Verlobung
Die Verlobung ist die Vorstufe zur Hochzeit und beginnt mit dem Zeitpunkt, an dem der Mann der Frau, oder auch umgekehrt, den Hochzeitsantrag macht. Früher wurde noch offiziell zur Verlobung eingeladen, heute ist dies eher ein Vorgang, der unbemerkt vonstatten geht. Kaum ein Paar lädt heute noch bewusst zur Verlobung ein und auch die Verlobungsringe sind heute kein Standard mehr. Und doch handelt es sich hierbei um eine romantische Angelegenheit, auch wenn die Wenigsten eine Verlobung wahrnehmen.

Neben aller Romantik sollte man aber auch wissen, dass mit einer Verlobung auch Rechte und Pflichten verbunden sind, zumindest in moralischer Hinsicht. Schließlich handelt es sich bei einer Verlobung um eine Eheversprechen, mit dem man öffentlich bezeugt, dass man in absehbarer Zeit heiraten möchte. So sollte man aus Respekt dem Partner gegenüber einen Heiratsantrag nicht bejahen, wenn man es nicht auch wirklich ernst meint. Früher gab es sogar eine ganze Reihe von Pflichten, die mit einer Verlobung im Zusammenhang standen und im Bürgerlichen Gesetzbuch verankert waren. Vorteilig kann sich eine Verlobung aber nach wie vor auf die Wohnungssuche auswirken, denn Paare, die in absehbarer Zeit eine Familie gründen wollen, werden von vielen Vermietern bevorzugt.

_Datengrundlage:_
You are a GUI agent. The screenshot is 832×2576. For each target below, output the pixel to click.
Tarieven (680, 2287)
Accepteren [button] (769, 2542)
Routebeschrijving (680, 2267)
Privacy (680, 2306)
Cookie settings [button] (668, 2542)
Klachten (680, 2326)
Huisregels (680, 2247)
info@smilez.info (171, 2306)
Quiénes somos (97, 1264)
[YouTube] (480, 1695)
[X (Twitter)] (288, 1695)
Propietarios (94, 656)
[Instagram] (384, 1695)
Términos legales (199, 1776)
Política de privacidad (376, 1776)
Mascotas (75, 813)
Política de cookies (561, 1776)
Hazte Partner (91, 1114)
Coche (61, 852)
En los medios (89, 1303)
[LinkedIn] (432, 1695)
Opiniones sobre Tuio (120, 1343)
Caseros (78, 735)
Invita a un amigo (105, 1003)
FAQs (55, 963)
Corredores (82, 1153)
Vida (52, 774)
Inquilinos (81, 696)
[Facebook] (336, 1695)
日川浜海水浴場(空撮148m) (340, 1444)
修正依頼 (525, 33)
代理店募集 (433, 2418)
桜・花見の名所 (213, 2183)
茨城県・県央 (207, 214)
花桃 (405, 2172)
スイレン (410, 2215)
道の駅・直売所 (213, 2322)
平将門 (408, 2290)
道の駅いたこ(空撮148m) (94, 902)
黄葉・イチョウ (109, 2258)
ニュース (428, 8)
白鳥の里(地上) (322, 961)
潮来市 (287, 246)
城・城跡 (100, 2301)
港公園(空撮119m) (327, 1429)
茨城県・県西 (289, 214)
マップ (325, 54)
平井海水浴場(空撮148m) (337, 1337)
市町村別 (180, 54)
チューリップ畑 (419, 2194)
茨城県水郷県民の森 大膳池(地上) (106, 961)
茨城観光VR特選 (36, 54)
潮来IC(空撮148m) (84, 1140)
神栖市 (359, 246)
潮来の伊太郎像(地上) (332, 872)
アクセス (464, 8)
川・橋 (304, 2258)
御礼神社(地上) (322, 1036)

_Aufgaben:_
A. Prüfe bitte, ob die folgenden Aussagen zum Text über die Verlobung passen, und antworte jeweils mit ja oder nein samt den entscheidenden Worten des Textes als wörtlichem Zitat: (i) Verlobungsringe sind heute Standard. (ii) Viele Vermieter bevorzugen Paare, die in absehbarer Zeit eine Familie gründen wollen. (iii) Den Hochzeitsantrag macht immer der Mann.
B. Setze den Text über die Verlobung nach seinem letzten Satz fort.
Die Einträge spielen hierfür keine Rolle.

_Antworten:_
A.
(i) Nein: „auch die Verlobungsringe sind heute kein Standard mehr“
(ii) Ja: „Paare, die in absehbarer Zeit eine Familie gründen wollen, werden von vielen Vermietern bevorzugt“
(iii) Nein: „an dem der Mann der Frau, oder auch umgekehrt, den Hochzeitsantrag macht“

B.
Manche Paare schließen im Zuge der Verlobung auch eine Art Ehevertrag ab. Meist sind hier finanzielle Umstände geregelt, wenn die Partner beispielsweise sehr Wohlhabend sind oder nur einer der beiden über ein gewisses Vermögen verfügt. So sollen Streitigkeiten vermieden werden. Die vertraglichen Vereinbarungen haben dann in vollem Umfang ihre Gültigkeit und können im schlimmsten Fall per Gerichtsurteil durchgesetzt werden.